Target position entries:
* * * * *

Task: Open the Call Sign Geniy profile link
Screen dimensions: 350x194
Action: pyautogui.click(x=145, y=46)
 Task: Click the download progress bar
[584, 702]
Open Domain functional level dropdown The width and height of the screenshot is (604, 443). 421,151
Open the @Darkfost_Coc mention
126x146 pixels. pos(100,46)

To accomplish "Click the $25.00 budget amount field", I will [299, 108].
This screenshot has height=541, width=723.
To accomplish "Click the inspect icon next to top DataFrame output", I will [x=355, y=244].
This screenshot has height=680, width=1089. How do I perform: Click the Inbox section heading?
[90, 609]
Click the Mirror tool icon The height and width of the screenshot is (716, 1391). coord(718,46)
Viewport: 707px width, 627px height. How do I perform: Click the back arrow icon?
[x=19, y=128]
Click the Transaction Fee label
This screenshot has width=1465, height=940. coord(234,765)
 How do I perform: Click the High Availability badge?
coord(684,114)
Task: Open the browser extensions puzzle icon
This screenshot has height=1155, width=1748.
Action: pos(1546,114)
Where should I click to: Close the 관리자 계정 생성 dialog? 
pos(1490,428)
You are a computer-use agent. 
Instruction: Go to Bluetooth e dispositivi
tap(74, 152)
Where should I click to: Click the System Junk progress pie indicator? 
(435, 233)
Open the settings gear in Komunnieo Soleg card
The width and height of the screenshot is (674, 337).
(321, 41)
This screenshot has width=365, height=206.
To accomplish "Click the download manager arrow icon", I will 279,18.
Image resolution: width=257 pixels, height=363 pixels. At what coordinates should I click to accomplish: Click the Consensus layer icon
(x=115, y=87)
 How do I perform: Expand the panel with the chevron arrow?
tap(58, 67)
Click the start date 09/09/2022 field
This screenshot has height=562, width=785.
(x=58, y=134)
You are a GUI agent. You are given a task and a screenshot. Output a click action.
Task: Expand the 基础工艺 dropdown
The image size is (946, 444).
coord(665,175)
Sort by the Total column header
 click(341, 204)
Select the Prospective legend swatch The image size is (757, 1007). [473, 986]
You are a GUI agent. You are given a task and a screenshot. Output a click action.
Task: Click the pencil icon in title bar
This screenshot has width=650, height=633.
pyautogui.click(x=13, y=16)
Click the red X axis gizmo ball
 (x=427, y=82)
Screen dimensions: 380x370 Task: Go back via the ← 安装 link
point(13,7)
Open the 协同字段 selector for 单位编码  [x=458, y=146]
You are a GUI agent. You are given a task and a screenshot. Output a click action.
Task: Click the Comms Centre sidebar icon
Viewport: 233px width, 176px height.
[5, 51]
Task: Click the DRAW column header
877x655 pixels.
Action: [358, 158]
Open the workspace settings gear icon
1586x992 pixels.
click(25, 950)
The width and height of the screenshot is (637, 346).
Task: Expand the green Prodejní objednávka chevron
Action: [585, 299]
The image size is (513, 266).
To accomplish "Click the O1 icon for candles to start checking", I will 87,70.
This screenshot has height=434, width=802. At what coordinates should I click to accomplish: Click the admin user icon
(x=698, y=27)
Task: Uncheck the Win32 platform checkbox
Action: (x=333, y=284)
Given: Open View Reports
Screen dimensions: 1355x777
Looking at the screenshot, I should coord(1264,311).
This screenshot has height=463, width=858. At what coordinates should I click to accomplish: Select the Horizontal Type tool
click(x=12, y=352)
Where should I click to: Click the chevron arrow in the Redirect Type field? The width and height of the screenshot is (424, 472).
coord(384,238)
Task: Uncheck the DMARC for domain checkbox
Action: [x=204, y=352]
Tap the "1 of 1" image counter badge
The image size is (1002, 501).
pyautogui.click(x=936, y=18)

* * * * *

• Work required: Reproduce every one of the entries above, line for line, without altering any character.

• Exercise output:
Task: Open the Call Sign Geniy profile link
Screen dimensions: 350x194
Action: pyautogui.click(x=145, y=46)
 Task: Click the download progress bar
[584, 702]
Open Domain functional level dropdown The width and height of the screenshot is (604, 443). 421,151
Open the @Darkfost_Coc mention
126x146 pixels. pos(100,46)

To accomplish "Click the $25.00 budget amount field", I will [299, 108].
This screenshot has height=541, width=723.
To accomplish "Click the inspect icon next to top DataFrame output", I will [x=355, y=244].
This screenshot has height=680, width=1089. How do I perform: Click the Inbox section heading?
[90, 609]
Click the Mirror tool icon The height and width of the screenshot is (716, 1391). coord(718,46)
Viewport: 707px width, 627px height. How do I perform: Click the back arrow icon?
[x=19, y=128]
Click the Transaction Fee label
This screenshot has width=1465, height=940. coord(234,765)
 How do I perform: Click the High Availability badge?
coord(684,114)
Task: Open the browser extensions puzzle icon
This screenshot has height=1155, width=1748.
Action: pos(1546,114)
Where should I click to: Close the 관리자 계정 생성 dialog? 
pos(1490,428)
You are a computer-use agent. 
Instruction: Go to Bluetooth e dispositivi
tap(74, 152)
Where should I click to: Click the System Junk progress pie indicator? 
(435, 233)
Open the settings gear in Komunnieo Soleg card
The width and height of the screenshot is (674, 337).
(321, 41)
This screenshot has width=365, height=206.
To accomplish "Click the download manager arrow icon", I will 279,18.
Image resolution: width=257 pixels, height=363 pixels. At what coordinates should I click to accomplish: Click the Consensus layer icon
(x=115, y=87)
 How do I perform: Expand the panel with the chevron arrow?
tap(58, 67)
Click the start date 09/09/2022 field
This screenshot has height=562, width=785.
(x=58, y=134)
You are a GUI agent. You are given a task and a screenshot. Output a click action.
Task: Expand the 基础工艺 dropdown
The image size is (946, 444).
coord(665,175)
Sort by the Total column header
 click(341, 204)
Select the Prospective legend swatch The image size is (757, 1007). [473, 986]
You are a GUI agent. You are given a task and a screenshot. Output a click action.
Task: Click the pencil icon in title bar
This screenshot has width=650, height=633.
pyautogui.click(x=13, y=16)
Click the red X axis gizmo ball
 (x=427, y=82)
Screen dimensions: 380x370 Task: Go back via the ← 安装 link
point(13,7)
Open the 协同字段 selector for 单位编码  [x=458, y=146]
You are a GUI agent. You are given a task and a screenshot. Output a click action.
Task: Click the Comms Centre sidebar icon
Viewport: 233px width, 176px height.
[5, 51]
Task: Click the DRAW column header
877x655 pixels.
Action: [358, 158]
Open the workspace settings gear icon
1586x992 pixels.
click(25, 950)
The width and height of the screenshot is (637, 346).
Task: Expand the green Prodejní objednávka chevron
Action: [585, 299]
The image size is (513, 266).
To accomplish "Click the O1 icon for candles to start checking", I will 87,70.
This screenshot has height=434, width=802. At what coordinates should I click to accomplish: Click the admin user icon
(x=698, y=27)
Task: Uncheck the Win32 platform checkbox
Action: (x=333, y=284)
Given: Open View Reports
Screen dimensions: 1355x777
Looking at the screenshot, I should coord(1264,311).
This screenshot has height=463, width=858. At what coordinates should I click to accomplish: Select the Horizontal Type tool
click(x=12, y=352)
Where should I click to: Click the chevron arrow in the Redirect Type field? The width and height of the screenshot is (424, 472).
coord(384,238)
Task: Uncheck the DMARC for domain checkbox
Action: [x=204, y=352]
Tap the "1 of 1" image counter badge
The image size is (1002, 501).
pyautogui.click(x=936, y=18)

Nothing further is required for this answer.